• Aim of the exercise
Could you rewrite the part of the records that opens with the line containing "At what coordinates should I click to accomplish: Toggle" and closes with the line containing "Viewport: 282px width, 176px", replacing "microphone" with "speaker" and leaving everything else unchanged?
◆ ◆ ◆ ◆ ◆
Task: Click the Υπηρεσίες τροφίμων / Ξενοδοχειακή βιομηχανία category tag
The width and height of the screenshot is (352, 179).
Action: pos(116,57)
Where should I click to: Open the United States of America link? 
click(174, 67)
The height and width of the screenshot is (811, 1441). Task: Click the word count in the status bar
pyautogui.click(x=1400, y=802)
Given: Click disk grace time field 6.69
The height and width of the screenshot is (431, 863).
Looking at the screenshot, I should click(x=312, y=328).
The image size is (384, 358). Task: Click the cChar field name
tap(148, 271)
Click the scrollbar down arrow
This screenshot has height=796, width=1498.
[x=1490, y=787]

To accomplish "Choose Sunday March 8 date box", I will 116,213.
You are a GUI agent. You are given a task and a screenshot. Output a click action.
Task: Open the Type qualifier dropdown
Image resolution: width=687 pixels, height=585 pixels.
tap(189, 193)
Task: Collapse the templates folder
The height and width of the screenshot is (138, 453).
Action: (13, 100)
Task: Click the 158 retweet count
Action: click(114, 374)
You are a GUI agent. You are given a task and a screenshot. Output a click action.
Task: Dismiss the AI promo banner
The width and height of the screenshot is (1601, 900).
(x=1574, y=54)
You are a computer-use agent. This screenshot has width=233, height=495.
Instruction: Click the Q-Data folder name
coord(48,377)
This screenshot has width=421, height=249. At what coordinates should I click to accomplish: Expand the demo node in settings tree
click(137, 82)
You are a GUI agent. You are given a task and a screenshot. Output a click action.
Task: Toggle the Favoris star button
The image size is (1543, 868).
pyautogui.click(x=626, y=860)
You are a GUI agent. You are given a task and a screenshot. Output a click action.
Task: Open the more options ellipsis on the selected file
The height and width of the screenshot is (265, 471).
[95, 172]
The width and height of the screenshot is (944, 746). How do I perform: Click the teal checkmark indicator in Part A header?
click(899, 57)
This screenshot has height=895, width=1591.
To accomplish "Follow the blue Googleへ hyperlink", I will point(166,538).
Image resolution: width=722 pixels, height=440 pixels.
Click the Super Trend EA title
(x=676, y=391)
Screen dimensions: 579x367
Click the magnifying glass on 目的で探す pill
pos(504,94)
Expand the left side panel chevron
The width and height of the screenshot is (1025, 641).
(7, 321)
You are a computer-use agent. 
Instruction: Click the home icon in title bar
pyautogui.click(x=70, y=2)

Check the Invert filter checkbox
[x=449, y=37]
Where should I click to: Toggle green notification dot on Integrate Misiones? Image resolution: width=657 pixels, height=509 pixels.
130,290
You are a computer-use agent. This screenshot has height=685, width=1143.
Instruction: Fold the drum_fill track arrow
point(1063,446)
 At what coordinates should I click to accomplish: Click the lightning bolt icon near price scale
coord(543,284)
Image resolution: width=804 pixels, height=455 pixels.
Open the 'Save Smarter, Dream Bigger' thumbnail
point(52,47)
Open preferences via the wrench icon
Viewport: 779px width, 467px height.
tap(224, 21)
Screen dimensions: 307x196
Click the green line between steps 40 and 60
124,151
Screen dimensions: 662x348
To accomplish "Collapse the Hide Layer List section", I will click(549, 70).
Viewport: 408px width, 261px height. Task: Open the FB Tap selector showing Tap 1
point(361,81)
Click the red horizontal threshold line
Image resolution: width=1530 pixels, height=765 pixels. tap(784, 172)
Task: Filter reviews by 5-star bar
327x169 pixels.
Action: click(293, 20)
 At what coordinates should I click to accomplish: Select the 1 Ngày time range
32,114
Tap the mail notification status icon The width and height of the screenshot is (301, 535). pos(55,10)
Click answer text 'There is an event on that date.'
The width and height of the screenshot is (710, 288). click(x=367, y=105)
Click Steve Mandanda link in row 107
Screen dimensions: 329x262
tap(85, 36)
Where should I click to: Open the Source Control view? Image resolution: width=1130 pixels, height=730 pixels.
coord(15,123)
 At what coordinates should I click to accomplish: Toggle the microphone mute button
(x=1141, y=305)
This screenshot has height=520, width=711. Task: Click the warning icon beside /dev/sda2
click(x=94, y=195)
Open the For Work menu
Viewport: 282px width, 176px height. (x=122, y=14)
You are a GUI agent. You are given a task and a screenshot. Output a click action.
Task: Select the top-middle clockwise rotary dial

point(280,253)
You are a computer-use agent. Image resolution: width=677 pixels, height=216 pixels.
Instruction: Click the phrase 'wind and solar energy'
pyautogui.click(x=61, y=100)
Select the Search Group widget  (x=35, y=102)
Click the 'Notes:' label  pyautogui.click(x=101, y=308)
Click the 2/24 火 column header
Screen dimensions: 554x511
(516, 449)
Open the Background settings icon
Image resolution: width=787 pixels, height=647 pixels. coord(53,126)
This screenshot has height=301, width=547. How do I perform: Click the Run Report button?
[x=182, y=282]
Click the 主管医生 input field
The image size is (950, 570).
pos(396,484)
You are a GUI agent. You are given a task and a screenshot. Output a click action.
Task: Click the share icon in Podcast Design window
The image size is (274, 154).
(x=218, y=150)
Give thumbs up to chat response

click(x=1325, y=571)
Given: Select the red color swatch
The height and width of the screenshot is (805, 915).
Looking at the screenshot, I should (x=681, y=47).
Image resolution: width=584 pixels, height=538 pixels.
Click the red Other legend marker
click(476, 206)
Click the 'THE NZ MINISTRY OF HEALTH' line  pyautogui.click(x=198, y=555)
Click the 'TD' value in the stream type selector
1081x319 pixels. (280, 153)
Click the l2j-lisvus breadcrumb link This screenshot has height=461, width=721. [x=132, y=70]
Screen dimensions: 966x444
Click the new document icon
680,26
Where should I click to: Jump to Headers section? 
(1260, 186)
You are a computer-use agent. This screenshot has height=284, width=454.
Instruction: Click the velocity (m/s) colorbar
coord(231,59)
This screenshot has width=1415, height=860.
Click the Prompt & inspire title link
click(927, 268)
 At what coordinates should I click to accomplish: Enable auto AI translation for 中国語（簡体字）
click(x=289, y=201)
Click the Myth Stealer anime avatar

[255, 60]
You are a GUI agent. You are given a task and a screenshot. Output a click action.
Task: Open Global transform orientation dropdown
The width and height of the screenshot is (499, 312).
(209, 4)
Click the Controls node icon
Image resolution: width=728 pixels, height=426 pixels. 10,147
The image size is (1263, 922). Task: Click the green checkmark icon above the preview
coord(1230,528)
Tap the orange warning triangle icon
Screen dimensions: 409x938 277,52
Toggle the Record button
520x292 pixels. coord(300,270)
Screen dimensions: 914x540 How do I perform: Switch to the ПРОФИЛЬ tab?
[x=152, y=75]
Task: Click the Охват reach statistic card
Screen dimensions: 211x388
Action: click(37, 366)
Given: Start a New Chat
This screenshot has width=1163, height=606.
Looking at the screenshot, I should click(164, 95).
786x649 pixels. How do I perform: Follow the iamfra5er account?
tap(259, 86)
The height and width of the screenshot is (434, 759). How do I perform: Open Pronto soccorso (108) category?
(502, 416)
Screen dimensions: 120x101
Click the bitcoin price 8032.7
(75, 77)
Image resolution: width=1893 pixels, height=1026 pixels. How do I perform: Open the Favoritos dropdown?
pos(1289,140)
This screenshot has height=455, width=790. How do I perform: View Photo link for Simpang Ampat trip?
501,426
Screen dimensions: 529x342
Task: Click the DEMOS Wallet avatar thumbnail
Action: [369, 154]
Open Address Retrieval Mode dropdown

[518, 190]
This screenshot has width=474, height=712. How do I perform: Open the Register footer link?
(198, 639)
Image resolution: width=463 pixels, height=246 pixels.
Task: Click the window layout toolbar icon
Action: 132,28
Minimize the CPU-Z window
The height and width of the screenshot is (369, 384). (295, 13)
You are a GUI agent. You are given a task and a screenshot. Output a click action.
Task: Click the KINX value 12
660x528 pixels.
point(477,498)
◆ ◆ ◆ ◆ ◆
• Answer to this task
 At what coordinates should I click to accomplish: Toggle the speaker mute button
(x=1141, y=305)
This screenshot has height=520, width=711. Task: Click the warning icon beside /dev/sda2
click(x=94, y=195)
Open the For Work menu
Viewport: 282px width, 176px height. (x=122, y=14)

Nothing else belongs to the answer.